Understanding the causes of deaths and how they can be prevented is critical for improving healthcare outcomes. At a population level, over-reporting or under-reporting of deaths can have a profound impact on policy decisions, which in turn affect global economies and the day-to-day lives of citizens. At the individual level, understanding how and why deaths occur may prevent similar deaths or serious harms from occurring in the future. One in 20 people are exposed to preventable harms in medical settings globally, and 12% of preventable harms result in disability or death.
The team discuss Coroners’ concerns to prevent harms series, referencing case reports and disseminating important lessons that serve patient safety and prevent similar deaths, to serve patient safety and educate the public, clinicians and policy-makers. This work was published in the BMJ, 1 Dec 2020.
Under The Coroners Rule 1984, coroners in England and Wales have a duty to report and communicate a death when the coroner believes that action should be taken to prevent similar deaths. In 2013, these reports, named Prevent Future Deaths or PFDs, became mandated under Paragraph 7 of Schedule 5 of The Coroners and Justice Act 2009, and regulations 28 and 29 of The Coroners (Investigations) Regulations 2013. Under these regulations, parties that receive a PFD report are required to respond to the coroner within 56 days of receiving the report, to outline actions taken or proposed that address the coroner’s concerns.
Many recognise the important lessons outlined by coroners in PFDs, but concerns have been raised regarding the lack of wider communication of these lessons, and insufficient monitoring of the statutory requirement of responding to PFDs and taking action. As a result, our researchers created this website – the Preventable Deaths Tracker – and the Preventable Deaths Database to collate and display the data from PFDs in a visual, filterable, and searchable format that others can use.

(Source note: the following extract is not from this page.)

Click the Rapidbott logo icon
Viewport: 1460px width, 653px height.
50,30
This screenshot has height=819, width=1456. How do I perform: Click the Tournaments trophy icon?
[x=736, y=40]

Further research specific to alcohol-based hand sanitisers was also produced by Dr Georgia Richards, revealing that if ingested, they can have toxic effects and may even be lethal. Preventable deaths from ingesting hand sanitisers have been identified and an article was published in the BMJ, 1 Dec 2020, describing two Prevent Future Death (PFD) case reports, recommending eight actions to mitigate intentional and accidental ingestion of alcohol-based hand sanitisers in healthcare and community settings.
The Preventable Deaths Tracker website was funded by the NHS National Institute for Health (NIHR) School for Primary Care Engagement and Dissemination grant 2020-2021. The views expressed are those of the research team and not necessarily those of the NHS, the NIHR, or the Department of Health and Social Care.